Maybe using ".+" (I think "[^"]*" might be more efficient, but I’m not 100% sure) for the request field in promtail might be better after all and when I need something more specific (http method, request, http version), I add the logic in loki? Would that make sense?

By all means if you are looking for status code and URI then you’d want to match for three words. What I meant was that if you are also looking to see the difference between logs with URI and without URI information then you can compare the difference between matching for empty string and non-empty string.

hello everyone.

i see you know how and where exactly to add the regex to break the nginx logs into fields to access them in loki query.
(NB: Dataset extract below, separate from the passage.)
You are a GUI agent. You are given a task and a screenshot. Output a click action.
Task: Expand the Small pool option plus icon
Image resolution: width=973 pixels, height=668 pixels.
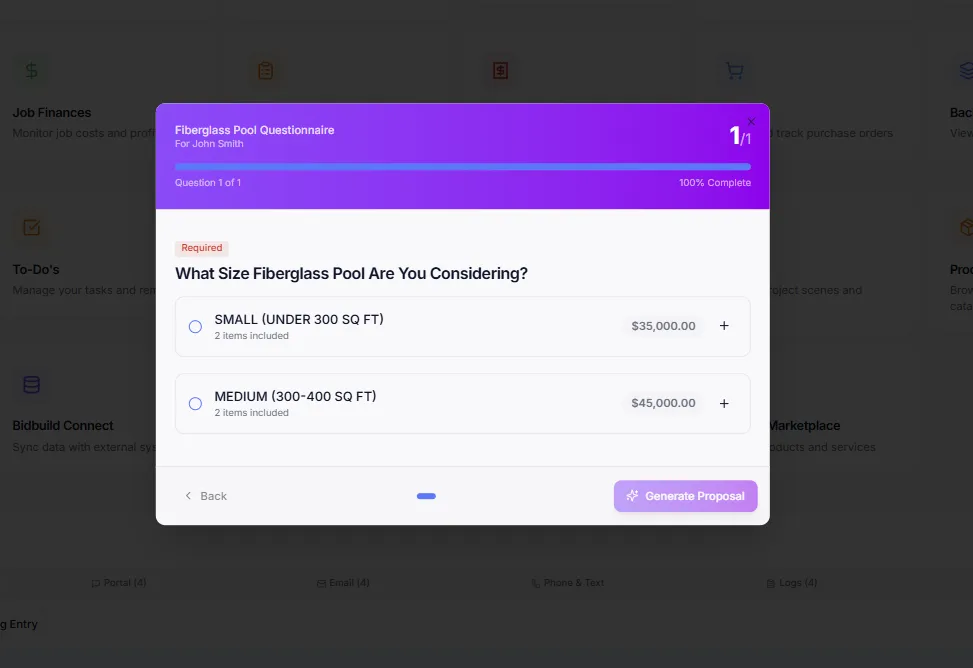724,326
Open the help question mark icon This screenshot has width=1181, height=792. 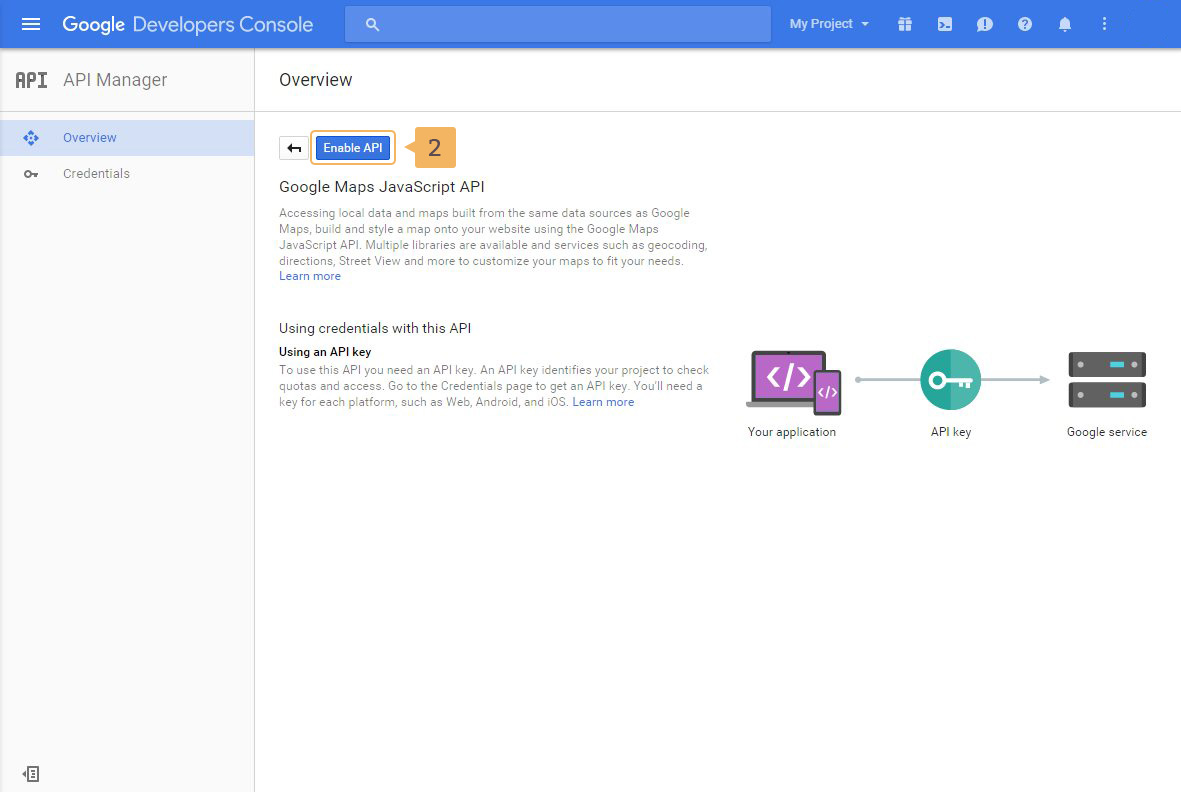1025,24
i have following logs in my nginx container: - - [16/Mar/2024:05:45:21 +0000] "GET /media/system/js/table-columns.min.js?8dc1188dfffb40a81af4102305fe0d623c977746 HTTP/2.0" 200 1303 "" "Mozilla/5.0 (Macintosh; Intel Mac OS X 10.15; rv:123.0) Gecko/20100101 Firefox/123.0" 136 0.008 [default-joomla-service-80] [] 1303 0.008 200 ea2a20422e04ce4d4fc7a74317c2f29d - - [16/Mar/2024:05:45:22 +0000] "GET /media/templates/administrator/atum/images/logos/brand-large.svg HTTP/2.0" 200 3344 "" "Mozilla/5.0 (Macintosh; Intel Mac OS X 10.15; rv:123.0) Gecko/20100101 Firefox/123.0" 90 0.003 [default-joomla-service-80] [] 3344 0.003 200 189c0ec93e058785cf98b5b9a5d68e24 - - [16/Mar/2024:05:45:22 +0000] "GET /media/templates/administrator/atum/images/select-bg.svg HTTP/2.0" 304 0 "" "Mozilla/5.0 (Macintosh; Intel Mac OS X 10.15; rv:123.0) Gecko/20100101 Firefox/123.0" 178 0.002 [default-joomla-service-80] [] 0 0.002 304 1585003c4761f39390f0d55f7af0154f

and want to extract all possible fields ( for now the primary fields needed are the response codes and response time).

my loki/promtail was deployed using helm on my kube cluster.

can someone please help me to let me know where exactly i need to add the regex to add fileds/lables into my loki so that i can query these and build dashboards?